Vem devagar emigrante
NA FALTA DE UM PAR DE BOAS MEDIDAS PARA RESOLVER PROBLEMAS CONCRETOS DOS CIDADÃOS,
António Costa apresentou esta semana a sua versão do cartão Continente para emigrantes. A tal medida que vai dar aquele impulso que faltava ao País: um desconto de 50% no IRS para os que regressarem ao “querido País”. Costa, como político inteligente que é, só pode ter sido levado a acreditar nisto por um qualquer boy socialista, porque a medida tem tudo para dividir os cidadãos.
O que está aqui em causa tem tudo para perpetuar o estigma que ainda existe sobre a emigração, transformando cidadãos portugueses que legitimamente foram à procura de um futuro melhor numa espécie de privilegiados fiscais. Se António Costa saísse mais à rua, iria, com toda a certeza, ouvir uma pergunta repetida à exaustão: “E os que ficaram cá?” Sim, estes que suportaram o “enorme” aumento de impostos decretado pela dupla Passos Coelho-Vítor Gas- par, que esmifrou os rendimentos do trabalho e vendeu mais de metade do País aos tais “investidores estrangeiros” – que tantas críticas mereceu do próprio Partido Socialista. É certo que a decisão de sair de um País à procura de um futuro melhor é dramática, envolve sacrifícios, perda de ligações. Mas isto é assim há décadas. Por isto, ao colocar a preferência no regresso dos emigrantes qualificados, o governo está, objectivamente, a discriminar milhares de portugueses que, apesar da pouca qualificação académica, deram o melhor de si, “com a camisa desbotada”, saindo de casa todas as madrugadas para trabalhar, como descreveu Dino Meira, outro emigrante que fez sucesso na diáspora. Todos são emigrantes, mas o primeiro-ministro apenas prefere os que têm estudos. Ao contrário do que o Governo, presume-se, pensa, não é com descontos no IRS que se atraem os emigrantes. É com um País onde o emprego é bem remunerado, onde os serviços públicos têm qualidade – hospitais, escolas, tribunais –, onde as pessoas sejam capazes de sonhar com um futuro e perseguir esse sonho, em vez de andarem, apenas e só, numa gestão do quotidiano, à espera da hora da morte. Por muito que António Costa nos queira convencer do contrário, Portugal, hoje, é apenas um País “para inglês ver”, alavancado nas receitas do turismo e das grandes feiras internacionais, como a Web Summit, e nada mais do que isto. Aliás, conselho grátis para um autarca: em vez de estar constantemente a reclamar pelas obras prometidas no hospital local, arranje para a sua cidade um qualquer encontro internacional, que elas, num ápice, fazem-se e, claro está, são devidamente inauguradas ao som da banda de música local.
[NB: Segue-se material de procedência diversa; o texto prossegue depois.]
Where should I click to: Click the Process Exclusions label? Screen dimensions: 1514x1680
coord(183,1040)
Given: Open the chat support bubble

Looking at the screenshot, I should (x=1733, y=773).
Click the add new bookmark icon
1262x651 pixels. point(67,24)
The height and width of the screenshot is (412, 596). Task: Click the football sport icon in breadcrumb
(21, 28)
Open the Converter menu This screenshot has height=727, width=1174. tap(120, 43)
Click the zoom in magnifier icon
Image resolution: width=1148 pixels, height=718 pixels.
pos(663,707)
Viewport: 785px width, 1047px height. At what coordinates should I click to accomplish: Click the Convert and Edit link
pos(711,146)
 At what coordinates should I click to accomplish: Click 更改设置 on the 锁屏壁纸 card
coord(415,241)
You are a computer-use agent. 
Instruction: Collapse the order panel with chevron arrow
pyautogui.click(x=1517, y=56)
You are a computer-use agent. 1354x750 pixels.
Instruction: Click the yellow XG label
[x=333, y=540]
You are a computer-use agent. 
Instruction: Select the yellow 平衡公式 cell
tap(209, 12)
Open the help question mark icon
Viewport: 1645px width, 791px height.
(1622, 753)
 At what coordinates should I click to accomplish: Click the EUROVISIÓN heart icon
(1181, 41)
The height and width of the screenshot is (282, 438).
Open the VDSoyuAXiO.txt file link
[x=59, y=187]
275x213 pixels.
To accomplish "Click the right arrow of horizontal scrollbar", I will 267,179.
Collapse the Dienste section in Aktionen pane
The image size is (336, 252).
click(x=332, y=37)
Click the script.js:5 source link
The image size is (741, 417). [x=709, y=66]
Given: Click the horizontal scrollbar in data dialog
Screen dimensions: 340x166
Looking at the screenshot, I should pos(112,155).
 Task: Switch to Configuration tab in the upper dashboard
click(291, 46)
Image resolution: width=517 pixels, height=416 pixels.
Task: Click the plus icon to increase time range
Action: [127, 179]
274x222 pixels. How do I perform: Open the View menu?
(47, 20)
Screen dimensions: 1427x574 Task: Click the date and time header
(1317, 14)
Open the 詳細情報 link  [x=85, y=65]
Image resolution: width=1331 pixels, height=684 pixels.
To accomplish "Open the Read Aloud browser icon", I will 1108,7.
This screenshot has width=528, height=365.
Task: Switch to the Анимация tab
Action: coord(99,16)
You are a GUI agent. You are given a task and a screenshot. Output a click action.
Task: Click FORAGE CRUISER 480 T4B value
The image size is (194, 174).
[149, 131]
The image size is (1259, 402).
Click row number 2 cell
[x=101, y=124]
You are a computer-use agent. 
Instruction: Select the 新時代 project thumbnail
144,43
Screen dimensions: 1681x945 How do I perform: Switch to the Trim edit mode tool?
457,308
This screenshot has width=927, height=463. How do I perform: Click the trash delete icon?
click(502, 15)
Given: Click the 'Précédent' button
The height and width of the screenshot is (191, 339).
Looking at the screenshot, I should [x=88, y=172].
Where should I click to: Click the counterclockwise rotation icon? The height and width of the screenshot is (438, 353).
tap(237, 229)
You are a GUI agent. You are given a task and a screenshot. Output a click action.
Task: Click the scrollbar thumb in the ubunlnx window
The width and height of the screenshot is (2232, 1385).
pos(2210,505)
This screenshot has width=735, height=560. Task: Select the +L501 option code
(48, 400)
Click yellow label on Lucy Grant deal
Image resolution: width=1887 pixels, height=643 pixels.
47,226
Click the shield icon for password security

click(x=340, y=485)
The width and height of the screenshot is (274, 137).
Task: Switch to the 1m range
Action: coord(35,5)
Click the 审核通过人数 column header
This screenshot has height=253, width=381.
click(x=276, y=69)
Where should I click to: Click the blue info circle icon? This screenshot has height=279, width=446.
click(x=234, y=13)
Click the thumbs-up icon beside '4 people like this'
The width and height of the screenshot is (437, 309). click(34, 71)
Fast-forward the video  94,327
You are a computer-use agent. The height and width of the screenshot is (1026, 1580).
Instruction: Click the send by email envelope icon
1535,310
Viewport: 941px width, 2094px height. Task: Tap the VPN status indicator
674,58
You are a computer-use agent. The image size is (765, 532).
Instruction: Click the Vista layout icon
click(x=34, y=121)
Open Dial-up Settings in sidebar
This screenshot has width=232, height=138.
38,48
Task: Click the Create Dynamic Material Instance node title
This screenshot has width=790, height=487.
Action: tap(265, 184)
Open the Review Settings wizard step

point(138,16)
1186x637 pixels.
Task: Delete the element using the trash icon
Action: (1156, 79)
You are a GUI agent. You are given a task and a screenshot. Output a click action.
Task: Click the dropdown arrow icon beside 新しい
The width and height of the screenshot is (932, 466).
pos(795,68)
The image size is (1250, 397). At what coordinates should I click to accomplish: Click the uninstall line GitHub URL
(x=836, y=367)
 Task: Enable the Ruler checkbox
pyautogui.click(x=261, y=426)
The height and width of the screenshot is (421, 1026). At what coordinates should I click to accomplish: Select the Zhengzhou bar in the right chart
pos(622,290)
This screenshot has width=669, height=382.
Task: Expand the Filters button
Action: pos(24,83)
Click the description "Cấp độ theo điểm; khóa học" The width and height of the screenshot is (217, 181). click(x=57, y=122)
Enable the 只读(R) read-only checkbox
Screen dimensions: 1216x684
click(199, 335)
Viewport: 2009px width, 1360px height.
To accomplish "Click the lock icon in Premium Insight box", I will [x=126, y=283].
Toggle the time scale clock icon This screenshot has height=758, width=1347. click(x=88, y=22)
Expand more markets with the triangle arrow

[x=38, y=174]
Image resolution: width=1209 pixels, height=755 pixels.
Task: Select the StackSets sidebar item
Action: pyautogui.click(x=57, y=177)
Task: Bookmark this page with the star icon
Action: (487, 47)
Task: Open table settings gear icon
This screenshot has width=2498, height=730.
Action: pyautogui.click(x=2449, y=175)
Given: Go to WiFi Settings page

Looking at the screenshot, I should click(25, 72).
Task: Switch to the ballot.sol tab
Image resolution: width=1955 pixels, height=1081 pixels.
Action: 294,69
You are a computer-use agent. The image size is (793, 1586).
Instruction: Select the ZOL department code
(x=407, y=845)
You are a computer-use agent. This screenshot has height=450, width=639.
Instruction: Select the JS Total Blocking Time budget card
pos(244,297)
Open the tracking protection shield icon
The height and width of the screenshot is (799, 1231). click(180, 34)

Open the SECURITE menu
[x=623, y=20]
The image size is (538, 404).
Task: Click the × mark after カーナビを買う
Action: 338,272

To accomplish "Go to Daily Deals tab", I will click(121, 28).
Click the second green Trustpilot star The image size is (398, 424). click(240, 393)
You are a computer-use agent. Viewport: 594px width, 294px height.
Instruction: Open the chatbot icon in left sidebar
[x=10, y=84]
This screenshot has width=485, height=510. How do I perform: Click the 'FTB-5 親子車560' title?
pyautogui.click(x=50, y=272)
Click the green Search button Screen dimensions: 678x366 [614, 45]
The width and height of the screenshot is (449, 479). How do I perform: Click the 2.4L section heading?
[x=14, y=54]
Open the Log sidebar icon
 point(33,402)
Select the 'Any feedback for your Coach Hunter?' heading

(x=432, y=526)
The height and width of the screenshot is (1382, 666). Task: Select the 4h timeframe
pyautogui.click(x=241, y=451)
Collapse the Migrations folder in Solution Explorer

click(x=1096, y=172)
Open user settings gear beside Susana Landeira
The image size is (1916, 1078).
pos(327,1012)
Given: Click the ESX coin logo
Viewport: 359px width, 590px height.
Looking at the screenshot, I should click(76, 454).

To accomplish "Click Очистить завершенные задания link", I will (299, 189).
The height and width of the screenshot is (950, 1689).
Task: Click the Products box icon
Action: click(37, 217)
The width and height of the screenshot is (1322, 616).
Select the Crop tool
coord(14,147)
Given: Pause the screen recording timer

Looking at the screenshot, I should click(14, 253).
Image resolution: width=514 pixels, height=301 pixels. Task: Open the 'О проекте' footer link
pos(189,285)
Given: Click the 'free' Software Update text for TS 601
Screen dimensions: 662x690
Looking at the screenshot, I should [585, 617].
Só a censura do politicamente correcto tem impedido uma discussão mais aprofundada sobre o desconto de 50% no IRS e o efeito que a medida pode provocar na sociedade portuguesa, cavando um fosso ainda maior entre os que saíram e os que ficaram cá. Só o PCP e o CDS é que alertaram para a desigualdade que uma medida dessas poderá criar. O formalmente maior partido da oposição, PSD, encerrou para férias, prometendo reabrir os serviços algures em Setembro. Por sua vez, o Presidente da República diz que as propostas são “bem-vindas”, preferindo dar mais uns mergulhos numa ribeira qualquer a avisar os partidos para a divisão que uma medida dessas pode criar na sociedade portuguesa. Sejamos claros, a medida é desadequada nos fins que pretende alcançar e injusta socialmente. Quiçá inconstitucional, violadora do princípio da igualdade. Aquela esquerda do costume, ávida a invocar princípios constitucionais para tudo e mais alguma coisa, no fundo, é a primeira a fomentar a desigualdade entre os cidadãos.